• [Your assignment]:
In the biography of the Signal Corps officer, what was the first flight Clark completed in Hawaii?

United States Army Signal Corps officer (1890–1919)

Harold Melville Clark (October 4, 1890 – May 2, 1919) was a major in U.S. Army Signal Corps. Born in St. Paul, Minnesota, Clark lived in Manila, Philippines, from 1904 when his father moved there for business until 1910 when he graduated high school. Clark was commissioned a second lieutenant of Cavalry in 1913. In 1916, he transferred to the Aviation Section of the Signal Corps (the Signal Corps was the first to act on a strategic vision for aviation services in the United States Armed Forces, funding the research of the Wright Brothers in 1903), and in 1917 was rated a Junior Military Aviator.

Clark flew assignments in Columbus, New Mexico; Kelly Field, Texas; and Fort Sill, Oklahoma. He went to Hawaii in 1917 to command an air service station and completed the first inter-island flight ever made in the Hawaiian Islands. Upon his return to the United States, Clark served at fields in Washington, D.C., and San Diego, California. After completion of a pursuit course, he was appointed as the commanding officer of a pursuit group of the First Provisional Wing at Mineola, New York. Clark later became an executive officer with the Aviation Section in Panama.

He died on May 2, 1919, in a seaplane crash in the Miraflores Locks, Panama Canal Zone and is interred at Arlington National Cemetery.

Clark Air Base, Clark International Airport, and New Clark City in the Philippines are named after Clark.

• [Dataset content]:
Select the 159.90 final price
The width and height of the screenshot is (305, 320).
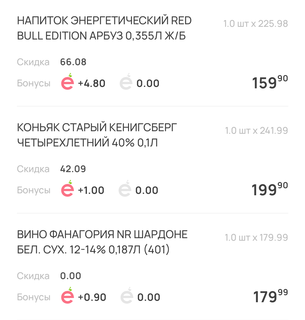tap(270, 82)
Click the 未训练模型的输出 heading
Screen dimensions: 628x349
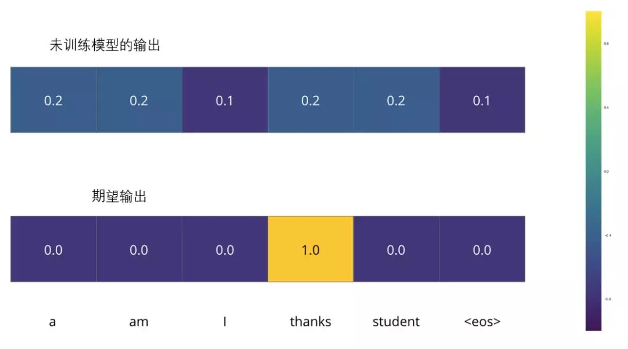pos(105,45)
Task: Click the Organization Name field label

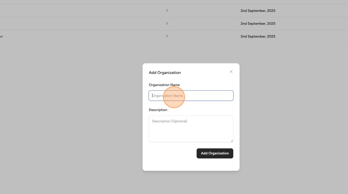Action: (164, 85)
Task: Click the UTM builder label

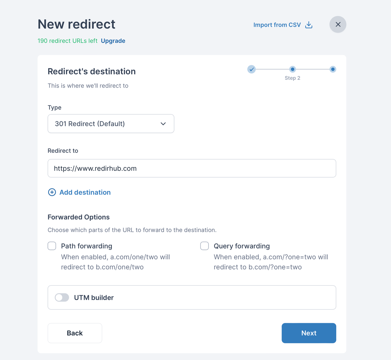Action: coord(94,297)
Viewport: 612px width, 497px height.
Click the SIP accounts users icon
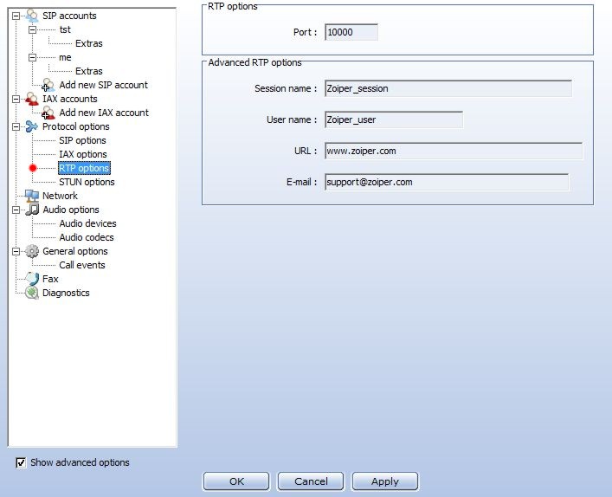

* * *

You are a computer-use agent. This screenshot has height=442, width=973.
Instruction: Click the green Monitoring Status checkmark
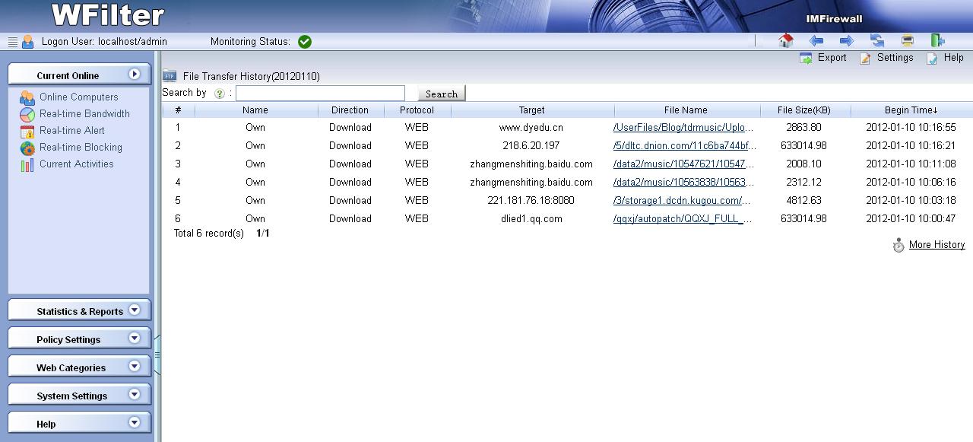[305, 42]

• [Solution to this exercise]:
He completed the first inter-island flight ever made in the Hawaiian Islands.